6. Sunday

2 0 0
                                    

Jasper awoke the next day and had a hard time getting out of bed. He immediately wondered when he would see Petra again. Finally, he awoke from his slumber and found Abelard in the kitchen making breakfast.

"Hey, good morning," said his roommate. "How was... Das Buddhistische Haus, was it?"

"Oh, it's something, man," he said. "Petra said that if you didn't know you were in Berlin, you'd think you were in China. I think it's true."

Abelard nodded thoughtfully while cracking an egg. "I've never been there. But I've heard good things. I was at the university all evening. The study we're doing has to do with an experimental antipsychotic.
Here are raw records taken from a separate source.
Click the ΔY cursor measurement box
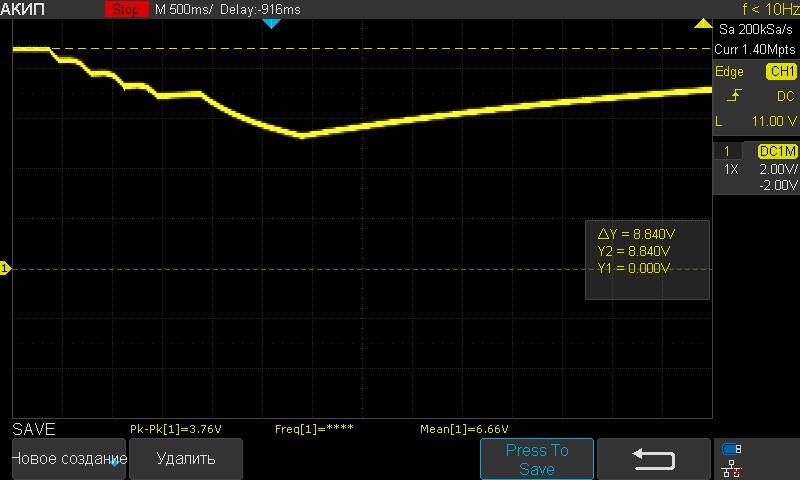Image resolution: width=800 pixels, height=480 pixels. point(647,259)
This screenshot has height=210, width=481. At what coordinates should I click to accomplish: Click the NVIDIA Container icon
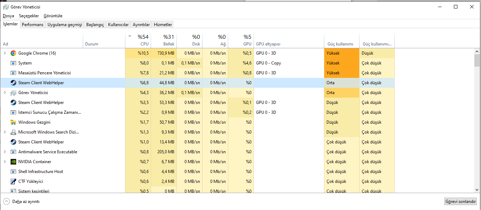[x=13, y=162]
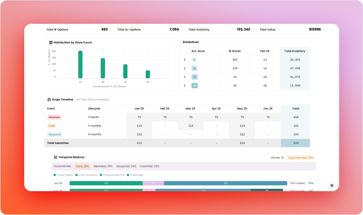This screenshot has height=215, width=363.
Task: Click the Newness event tag
Action: [x=54, y=117]
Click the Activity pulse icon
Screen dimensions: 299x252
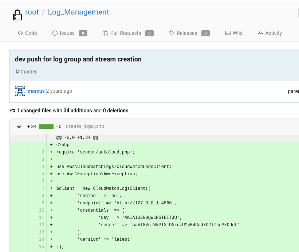(x=260, y=33)
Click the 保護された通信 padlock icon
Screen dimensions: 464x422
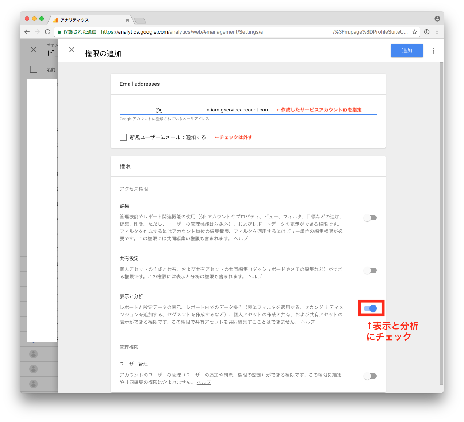59,32
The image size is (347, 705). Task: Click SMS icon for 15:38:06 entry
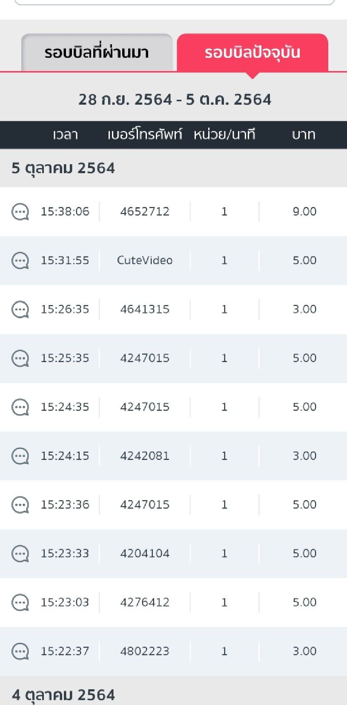click(20, 212)
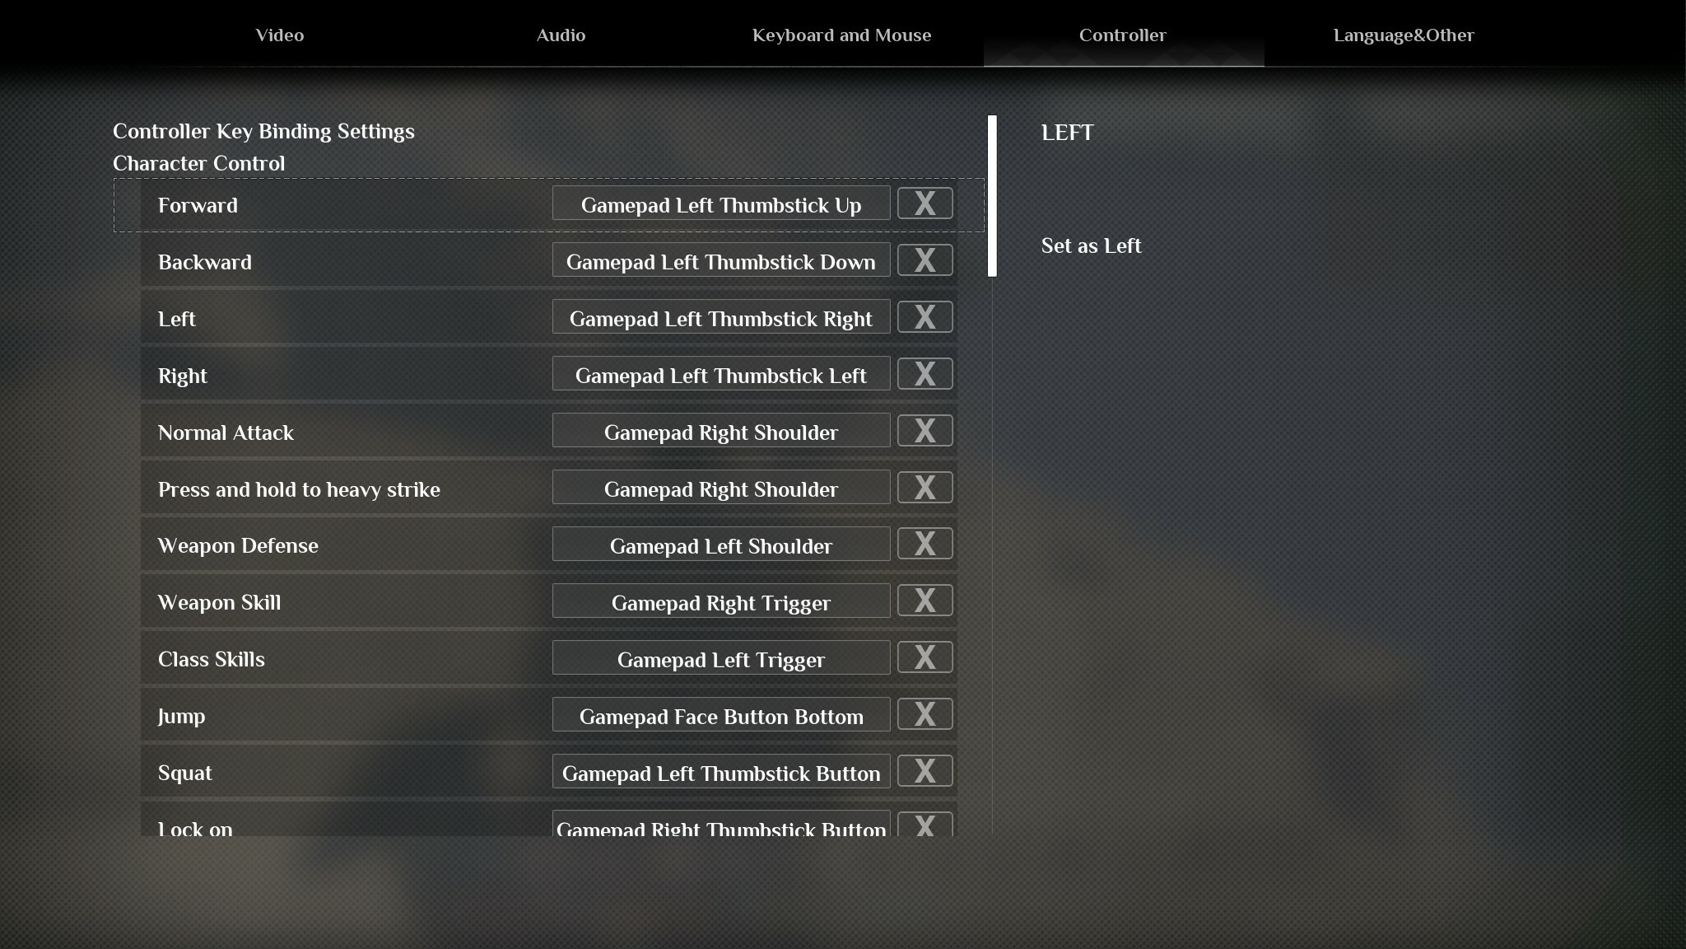
Task: Clear the Forward key binding with X
Action: 925,203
I guess they want to make sure it doesn't give the rats tumors or whatever."

"Huh. Any chance you could snag me some? Nah, just kidding. Although I feel like I could use it sometimes."

"Psychiatry is coming a long way. Getting you the clozapine was a stretch—I'm afraid I can't spare any of this new shit."

"It's fine. As I said, I was joking."

Jasper went to the kitchen himself to make oatmeal. He maneuvered around Abelard, cooking the steel cut oats in a pot with apple, cinnamon and salt. He never put sugar in his food because Abelard had told him it shortens one's lifespan. Jasper wanted to live as long as possible, assuming that he didn't off himself young. That was his contingency plan. However, today the prospect seemed appealing. For whatever reason, he was feeling down. As the oats cooked he lit a cigarette. Usually that made him feel better, but today it wasn't helping much. After breakfast he retreated to his room. He opened his legal pad, or "Analects," and found the first empty page. He wrote, in English:

"If I had had a pistol before now, surely these words would not be read by any mortal soul. If you, dear reader, however the fuck you came across this, wish to read on, due so only if you happen to be fascinated by that which is tragically beautiful, that which is glorious but doomed. It's one of those mornings when synapses give no reason to go on firing but do nonetheless, playing their part in the grand dark film of the universe. I see no reason not to give up, but I am stuck on the conveyor belt that drearily pushes my life forward, for now anyhow."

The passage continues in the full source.